## What this task involves
Everything from the line that contains "Español (344, 26)" through the final line of the records below should be quoted exactly, except the pictures.

## Task data
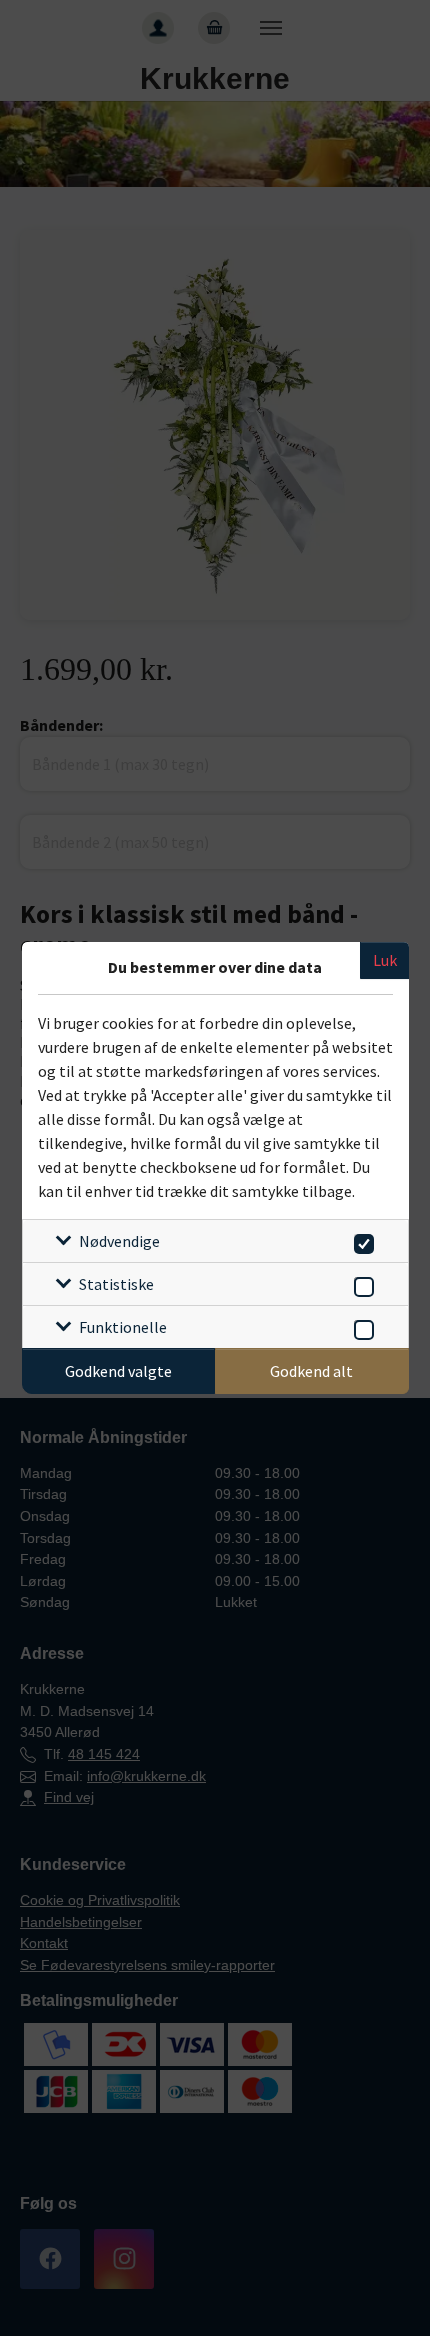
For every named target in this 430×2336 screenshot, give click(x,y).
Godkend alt (311, 1371)
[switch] (360, 1240)
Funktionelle (123, 1327)
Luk (385, 960)
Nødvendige (119, 1241)
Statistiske (116, 1284)
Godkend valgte (118, 1371)
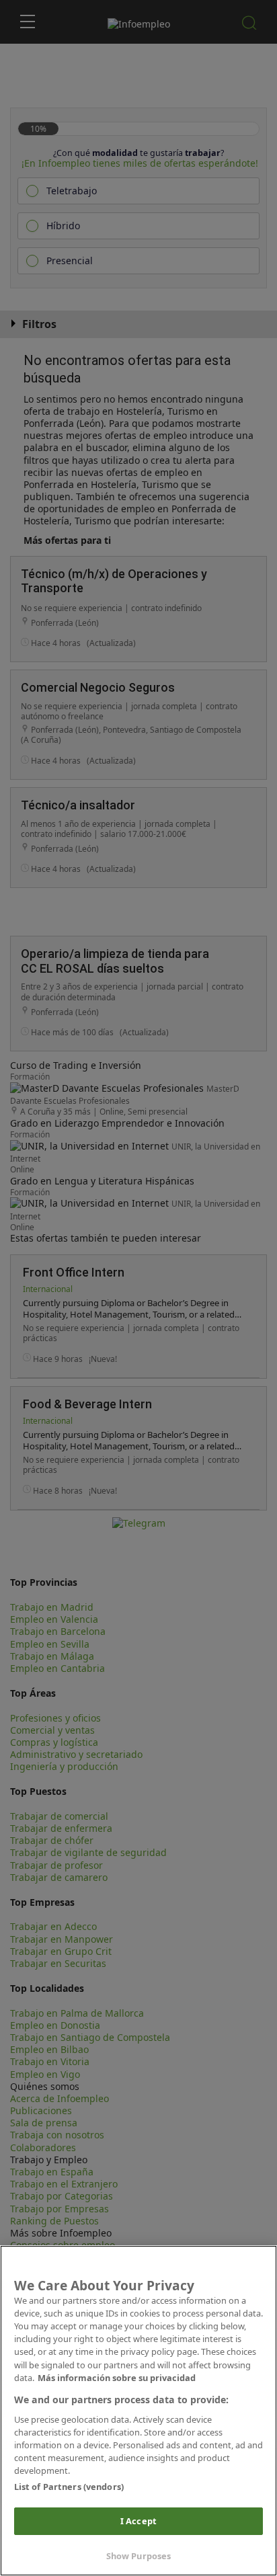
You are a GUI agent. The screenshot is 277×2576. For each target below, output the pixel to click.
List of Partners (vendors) (69, 2487)
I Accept (138, 2521)
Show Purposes (138, 2556)
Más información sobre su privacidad (117, 2378)
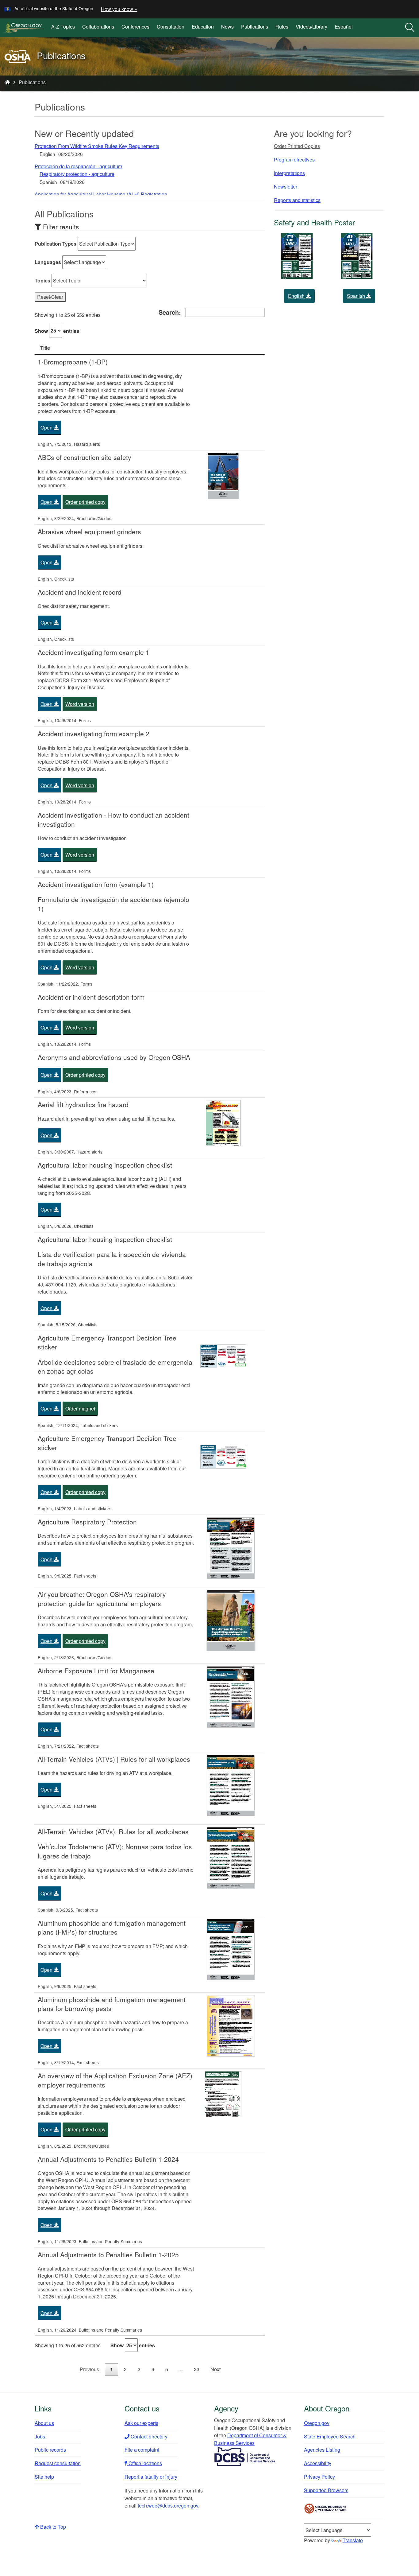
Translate (353, 2540)
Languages (48, 262)
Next (215, 2369)
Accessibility (317, 2463)
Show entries (57, 330)
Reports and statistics (297, 200)
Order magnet (80, 1408)
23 (196, 2369)
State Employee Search (330, 2436)
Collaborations (98, 26)
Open (47, 427)
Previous (89, 2369)
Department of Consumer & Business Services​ (250, 2439)
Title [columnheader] (45, 347)
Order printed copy (85, 501)
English (297, 295)
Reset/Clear (50, 296)
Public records (50, 2449)
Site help (44, 2476)
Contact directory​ (148, 2436)
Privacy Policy (319, 2476)
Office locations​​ (144, 2463)
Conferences (135, 26)
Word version (79, 703)
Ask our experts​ (141, 2422)
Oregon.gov (316, 2422)
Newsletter (285, 186)
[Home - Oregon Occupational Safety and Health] (7, 82)
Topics (42, 280)
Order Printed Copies (297, 146)
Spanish (356, 295)
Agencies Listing (322, 2449)
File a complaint (142, 2449)
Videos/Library (311, 26)
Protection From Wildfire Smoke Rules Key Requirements (97, 146)
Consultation (170, 26)
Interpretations (289, 173)
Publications (254, 26)
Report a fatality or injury (151, 2476)
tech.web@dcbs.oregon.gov (168, 2505)
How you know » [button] (119, 9)
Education (203, 26)
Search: (170, 312)
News (227, 26)
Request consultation (58, 2463)
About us (44, 2422)
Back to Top (52, 2526)
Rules (281, 26)
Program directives (294, 159)
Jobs (40, 2436)
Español (344, 26)
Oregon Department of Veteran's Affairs (325, 2508)
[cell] (116, 402)
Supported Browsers (326, 2490)
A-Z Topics (63, 26)
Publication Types (55, 243)
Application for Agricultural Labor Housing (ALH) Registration (101, 194)
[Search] (410, 27)
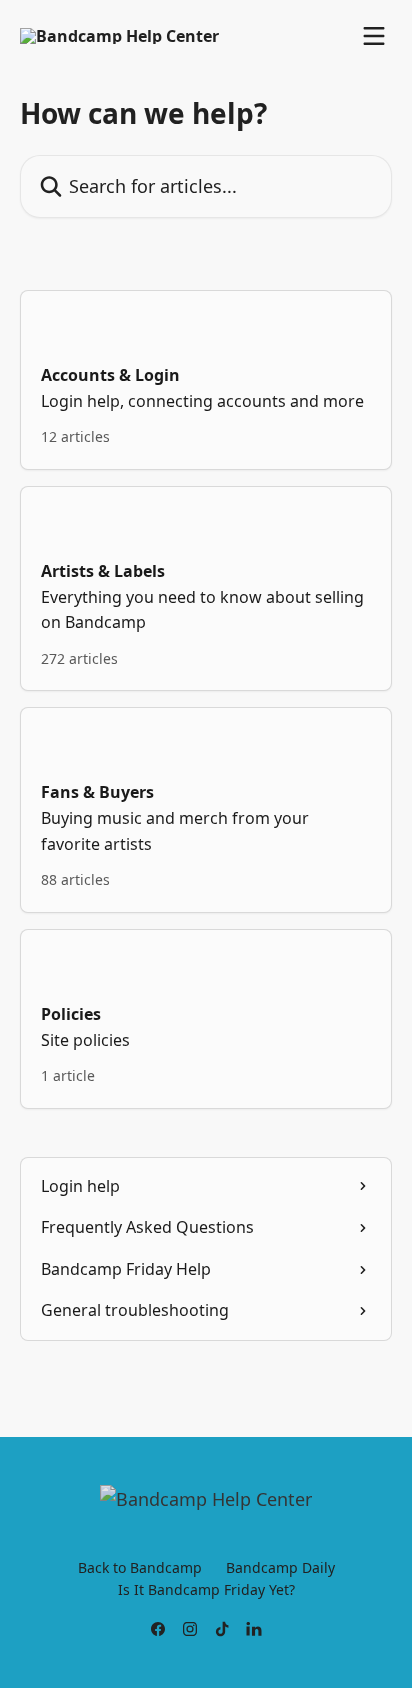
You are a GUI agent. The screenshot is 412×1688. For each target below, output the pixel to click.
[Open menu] (374, 36)
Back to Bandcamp (140, 1567)
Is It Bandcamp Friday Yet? (206, 1589)
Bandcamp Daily (280, 1567)
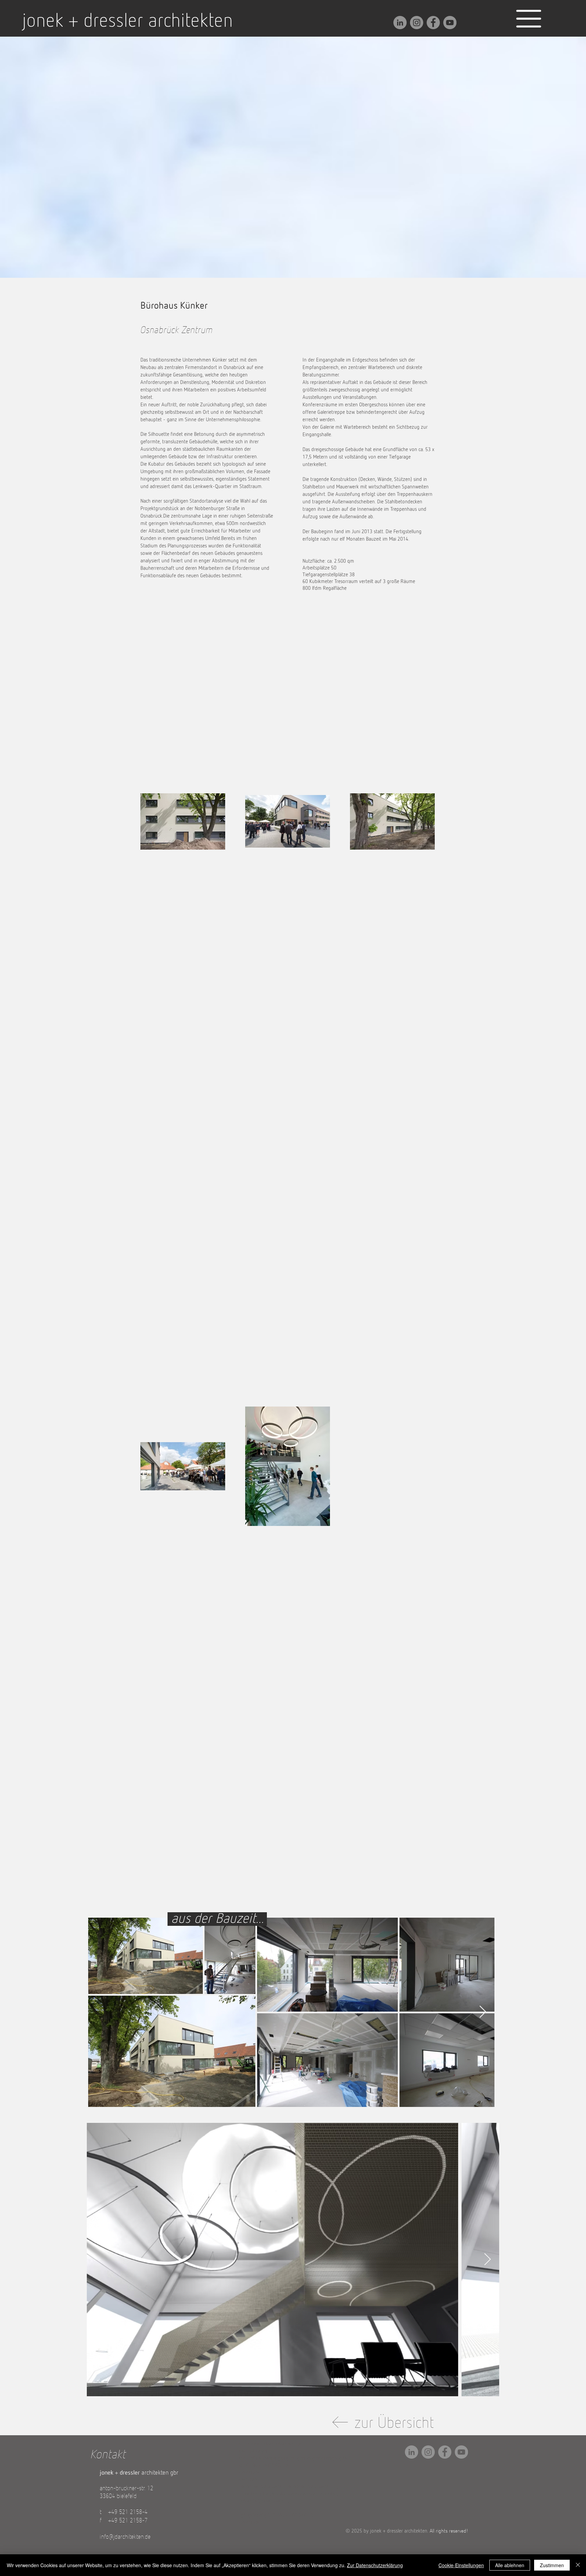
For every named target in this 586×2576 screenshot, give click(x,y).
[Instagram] (416, 22)
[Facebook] (433, 22)
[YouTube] (449, 22)
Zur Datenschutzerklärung (375, 2565)
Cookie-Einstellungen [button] (461, 2565)
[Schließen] (578, 2565)
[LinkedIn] (400, 22)
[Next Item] (483, 2012)
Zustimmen (552, 2565)
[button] (528, 18)
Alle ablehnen (509, 2565)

## Final answer
Español (344, 26)
Oregon Department of Veteran's Affairs (325, 2508)
[cell] (116, 402)
Supported Browsers (326, 2490)
A-Z Topics (63, 26)
Publication Types (55, 243)
Application for Agricultural Labor Housing (ALH) Registration (101, 194)
[Search] (410, 27)
You are a GUI agent. The screenshot is 412×1688. For each target below, output the pixel to click.
[Open menu] (374, 36)
Back to Bandcamp (140, 1567)
Is It Bandcamp Friday Yet? (206, 1589)
Bandcamp Daily (280, 1567)
For every named target in this 586×2576 screenshot, give click(x,y).
[Instagram] (416, 22)
[Facebook] (433, 22)
[YouTube] (449, 22)
Zur Datenschutzerklärung (375, 2565)
Cookie-Einstellungen [button] (461, 2565)
[Schließen] (578, 2565)
[LinkedIn] (400, 22)
[Next Item] (483, 2012)
Zustimmen (552, 2565)
[button] (528, 18)
Alle ablehnen (509, 2565)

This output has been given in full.